# ISTRUZIONE 1
Quale proposta di Silvio Gesell viene citata nella discussione del forum?
# ISTRUZIONE 2
Scrivi il seguito della discussione del forum a partire dal punto in cui si interrompe.

Secondo me questa è una tesi più problematica di quella del NENS. A me lascia stranito e non ne so abbastanza per replicare. Mi fate capire che ne pensate?

 

 

Certo che... Almeno trovare un nome migliore...

credo, come si usa dire, che "ci perda nella traduzione"!

Sud²an

Non capisco la questione sugli sticky wages. In nominale sono sticky, un po' ovunque (parliamo di lavoratori dipendenti). Già Keynes e Minsky dedicano larga parte delle loro trattazioni a questo "problema". In Italia due anni, in altri paesi un anno - va beh, evidentemente in Italia si usa di più il tempo indeterminato...che novità.

L'articolo tenta implicitamente di suggerire che l'aggiustamento della competitività agli "shock" debba avvenire tramite deflazione salariale.

Questo approccio economico ultra-normativo non mi pare realistico. Sarebbe da porre come assunto psicologico la stickiness, tanto quanto chessò, la nonsatiation. Aggiustamenti negativi repentini del livello salariale scombinano completamente la pianificazione economica, è normale che siano inaccettabili (da parte del salariato). In più, in un'economia capitalistica che mira alla crescita (anche nominale) la deflazione causa una distorsione negli incentivi alla spesa, con negativi effetti pro-ciclici - come aveva giustamente individuato Silvio Gesell, da lì la proposta del freigeld.

Insomma queste indagini non mi convincono. Dovrebbero pensare alla questione in maniera più "out-of-the-box", o meglio - magari guardare ai sassi e le molotov che vengono tirate in quel di Syntagma e capire che certe misure non sono psicologicamente accettabili.

 

FDG, cos'è che non ti convince? Il modo in cui è fatta l'indagine o il fatto che le rigidità nominali (dei salari o di altro) siano rilevanti? Non mi pare che l'articolo usi un approccio normativo. Cerca di misurare le rigidità nominali in vari paesi, magari lo fa male ma questo è quelo che fa. Cosa suggerisca ''implicitamente'' non lo so, ma certo se c'è uno shock che richiede aggiustamenti questo possono essere sui prezzi o sulle quantità. E se i prezzi sono rigidi saranno sulle quantità. 

scusa prof Brusco non ho potuto seguire la tua lezione sul federalismo ma c è un concetto che sto studiando in scienza delle finanze che non mi è chiaro e che il libro menziona  senza approfondire la spiegazione:spillover effects.Non capisco perchè costituiscano un 'inefficienza cui porre rimedio attraverso regolazioni o trasferimenti dal centro così come indicato dal libro

La produzione di un bene pubblico produce effetti benefici  anche su  soggetti che non fanno parte della comunità in cui il bene è prodotto, ma perchè intervenire esternamente se nella comunità in cui il bene è prodotto si è già realizzata l'uguaglianza benefici costi ? forse perchè i soggetti della seconda comunità già godono dei benefici prodotti all'interno della propria dallo stesso bene pubblico?è l'unica spiegazione che riesco a trovare.oppure non ho capito un .....?

se hai 2 minuti potresti spiegarmi questo concetto?

# MATERIALE FORNITO
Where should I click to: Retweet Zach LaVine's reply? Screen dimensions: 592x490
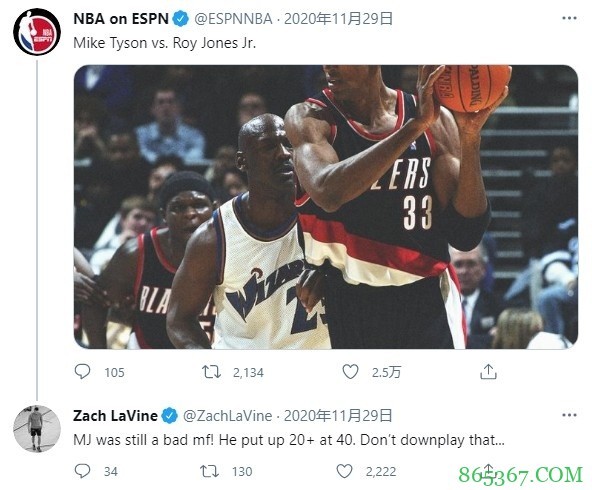pos(209,471)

# RISPOSTA 1
Il freigeld.

# RISPOSTA 2
thank you very much

,

 

Considera un paese in cui i cittadini devono tassarsi per costruire una strada. Si tasseranno fino al punto in cui il costo marginale delle tasse per la cittadinanza eguaglia il beneficio marginale della strada per i cittadini del paese. Se la strada produce benefici anche per i residenti di altri paesi allora tali benefici non vengono tenuti in conto e la quantità prodotta del bene pubblico è inefficientemente bassa. Ovviamente il contrario accade per beni pubblici che generano esternalità negative, tipicamente la quantità prodotta sarà inefficientemente bassa.

Trasferimenti ben congegnati (per esempio, il centro sussidia la costruzione della strada, abbassando quindi il costo marginale per i cittadini del paese) possono avvicinare all'ottimo. Come esattamente disegnare questi trasferimenti è affare abbastanza complesso.

Voglio segnalare, per chiunque se lo fosse perso l'anno scorso, uno dei post migliori pubblicati da Spinoza.it ( a partire dal titolo )

La frase nell'ultimo paragrafo (''la riforma Tremonti, già entrata in vigore dal primo luglio, sembra essere la principale responsabile dell’attacco ai titoli italiani in corso mentre scriviamo'') mi pare decisamente azzardata.

Azzardata lo è probabilmente per i motivi che pensano gli autori ma la manovra non ha certo aiutato per almeno tre ragioni:

--- Draghi, per esempio, già in aprile aveva chiesto che fosse incentrata tutta sulla spesa: pare invece che per circa due terzi dipenda dalle entrate

--- E' complicata, alla Tremonti, distribuita in mille rivoli per non renderne immediatamente visibili gli effetti ai cittadini (che per lui e il suo boss sono solo elettori): peccato che questa scarsa visibilità possa colpire in qualche misura anche gli operatori dei mercati finanziari. Le manovre di U.K. e Germania erano impostate su quattro cinque macro items e quindi facilmente comprensibili.

--- La norma salva Mondadori, anche se in seguito ritirata, non le ha certamente aggiunto charme.

 

ultime notizie:

Ieri hanno come "commissariato" il boss impedendogli di profferire cazzate. Secondo voi aiuta o sarà vista come un'ulteriore prova del nostro stato di prostrazione?

Bossi ha incentrato i discorsi della domenica sul fatto che, con un bliz, i tre ministeri retti da ministri leghisti il 23 luglio saranno trasferiti alla villa Reale di Monza; potrà aiutare? 

Infine una nota forse O.T.: Tremonti è l'incoerenza che cammina (stia attento perchè a Sèvres stanno ancora cercando il campione da conservare nei sotterranei!). Nei discorsi "dotti" non perde occasione per denunciare a) il numero elevato delle imposte b) il numero spropositato dei regimi fiscali di vantaggio (circa 470)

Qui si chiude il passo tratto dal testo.